Rep: mgrol151/ Red: Erdy Nasrul

Kamis 28 Mar 2024 13:15 WIB

Ilustrasi beritikaf. Foto: Republika/Dea Alvi Soraya Ilustrasi beritikaf.

REPUBLIKA.CO.ID, JAKARTA -- Beritikaf adalah praktik keagamaan dalam Islam yang melibatkan menarik diri dari kesibukan dunia untuk mengabdikan waktu secara khusus kepada ibadah dan introspeksi. Praktik ini dilakukan dengan mengisolasi diri di dalam masjid atau tempat ibadah lainnya untuk beberapa hari berturut-turut, terutama pada 10 hari terakhir bulan Ramadhan.

Di sisi lain, beritikaf juga menawarkan kesempatan bagi umat Islam untuk menyendiri dalam hening, menjauhkan diri dari keramaian dunia, dan mendekatkan diri kepada Sang Pencipta. Dalam suasana hening tersebut, seorang Muslim dapat mendalami pemahaman akan dirinya sendiri, meningkatkan kesadaran spiritual, dan memperkuat ikatan dengan Tuhan.

Baca Juga

Pada 10 hari terakhir Ramadhan dianggap sebagai periode malam lailatul qadar atau malam kemuliaan jatuh. Malam ini memiliki keistimewaan yang besar di mata Allah SWT, sehingga ibadah yang dilakukan di malam lailatul qadr bernilai lebih dari seribu bulan ibadah. 

Oleh karena itu, itikaf selama 10 hari terakhir Ramadhan memberikan kesempatan kepada umat Islam untuk menghabiskan malam-malam berharga ini dengan ibadah dan doa.

Diriwayatkan oleh ‘Aisyah radhiyallahu anha, ia berkata:

كاَنَ رَسُوْلُ اللهِ صَلَّى اللهُ عَلَيْهِ وَسَلَّمَ يَجْتَهِدُ فِي الْعَشْرِ اْلأَوَاخِرِ مَا لاَ يَجْتَهِدُ فِي غَيْرِهِ

Rasulullah shallallahu ‘alaihi wa sallam lebih giat (dalam beribadah) pada sepuluh hari terakhir ini yang tidak beliau lakukan pada hari-hari lainnya. (HR. Muslim).

Hadits lainnya yang juga diriwayatkan dari ‘Aisyah radhiyallahu anha:

أَنَّ النَّبِيَّ صَلَّى اللهُ عَلَيْهِ وَسَلَّمَ ، كَانَ يَعْتَكِفُ الْعَشْرَ اْلأَوَاخِرِ مِنْ رَمَضَانَ حَتَّى تَوَفَّاهُ اللهُ ثُمَّ اعْتَكَفَ أَزْوَاجُهُ مِنْ بَعْدِهِ

Bahwa Nabi shallallahu ‘alaihi wa sallam beri’tikaf pada sepuluh hari terakhir dari bulan Ramadhan sampai Allah mewafatkan beliau, kemudian istri-istri beliau (tetap) beri’tikaf sepeninggal beliau. (HR. Bukhari). 

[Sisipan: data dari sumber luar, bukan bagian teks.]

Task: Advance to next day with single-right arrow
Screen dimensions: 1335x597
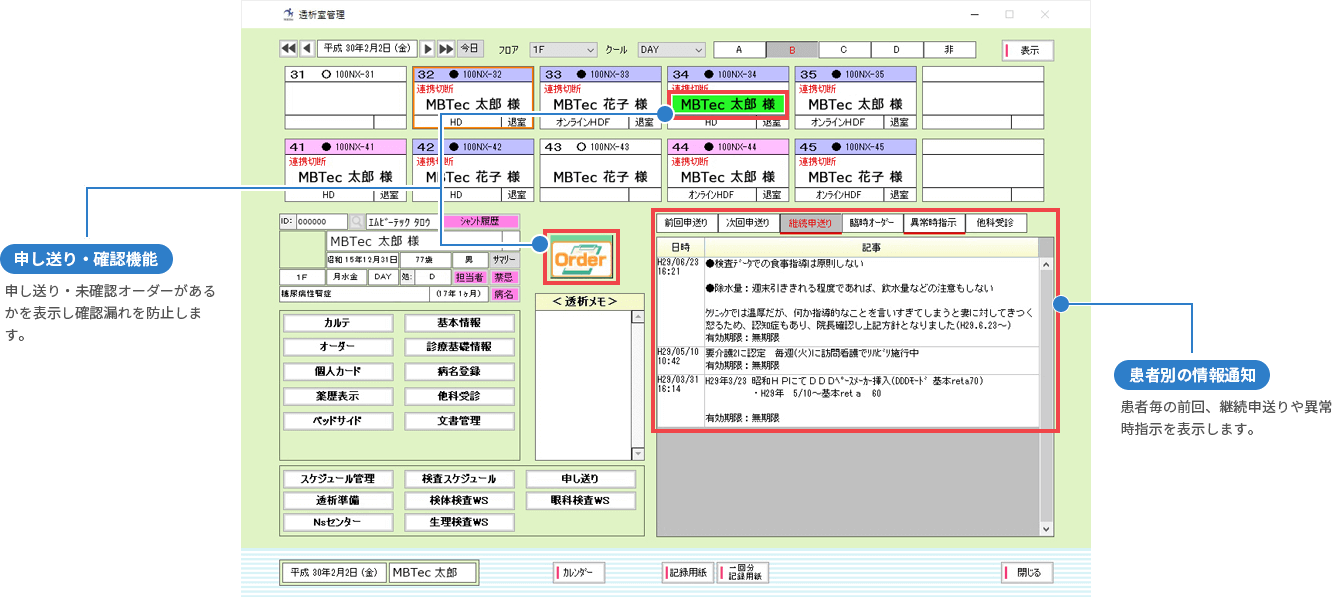Action: tap(427, 49)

Maka dari itu, beritikaf pada sepuluh hari terakhir Ramadhan sama dengan mengamalkan kebiasan-kebiasan Rasulullah shallallahu alaihi wa sallam, sehingga bagi setiap yang mengamalkannya akan mendapatkan pahala. 

Namun, beritikaf harus dilakukan dengan konsentrasi yang baik dan dilakukan di masjid khususnya untuk laki-laki. Bahkan, ketika beri’tikaf seseorang tidak boleh berhubungan badan layaknya suami istri, itulah mengapa pentingnya beri'tikaf di masjid agar dijauhkan dari hal-hal yang bisa mengundang syahwat. 

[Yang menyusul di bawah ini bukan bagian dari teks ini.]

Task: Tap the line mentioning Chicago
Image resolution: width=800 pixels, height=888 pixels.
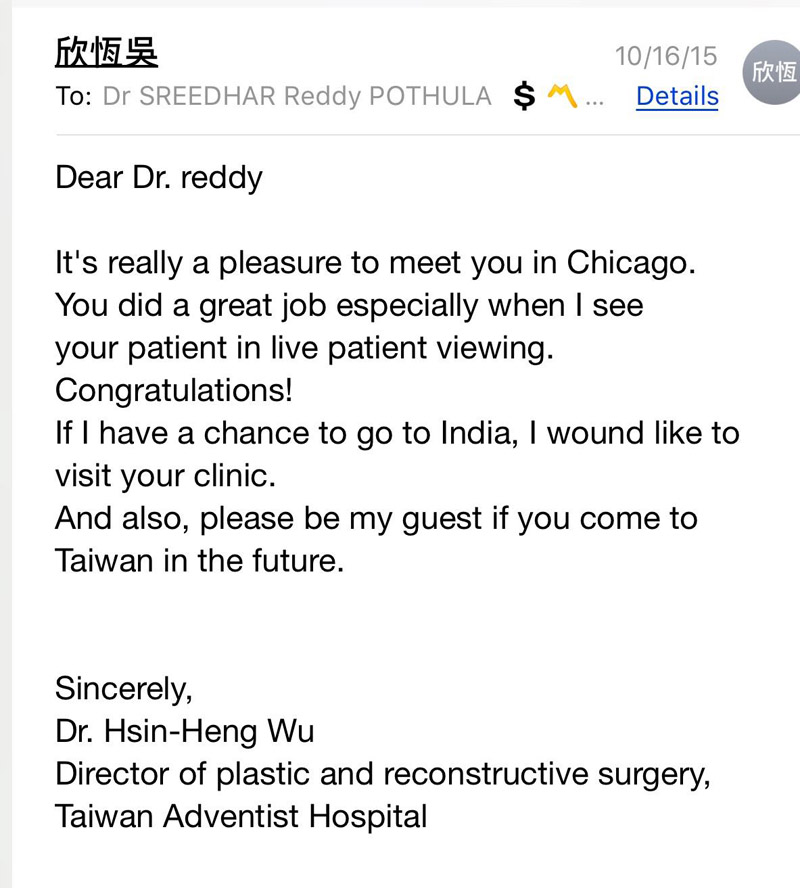Action: point(375,263)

Sebagaimana Allah subhanahu wa ta’ala berfirman:

وَلَا تُبَاشِرُوهُنَّ وَأَنْتُمْ عَاكِفُونَ فِي الْمَسَاجِدِ تِلْكَ حُدُودُ اللَّهِ فَلَا تَقْرَبُوهَا كَذَلِكَ يُبَيِّنُ اللَّهُ آَيَاتِهِ لِلنَّاسِ لَعَلَّهُمْ يَتَّقُونَ

Janganlah kamu campuri mereka itu, sedang kamu beri'tikaf dalam masjid. Itulah larangan Allah, maka janganlah kamu mendekatinya. Demikianlah Allah menerangkan ayat-ayat-Nya kepada manusia, supaya mereka bertakwa. (QS. Al-Baqarah: 187).

Oleh karena itu, disunnahkan bagi orang yang beri’tikaf untuk menyibukkan diri dengan berdzikir kepada Allah, membaca Alquran, sholat, serta mendalami ilmu.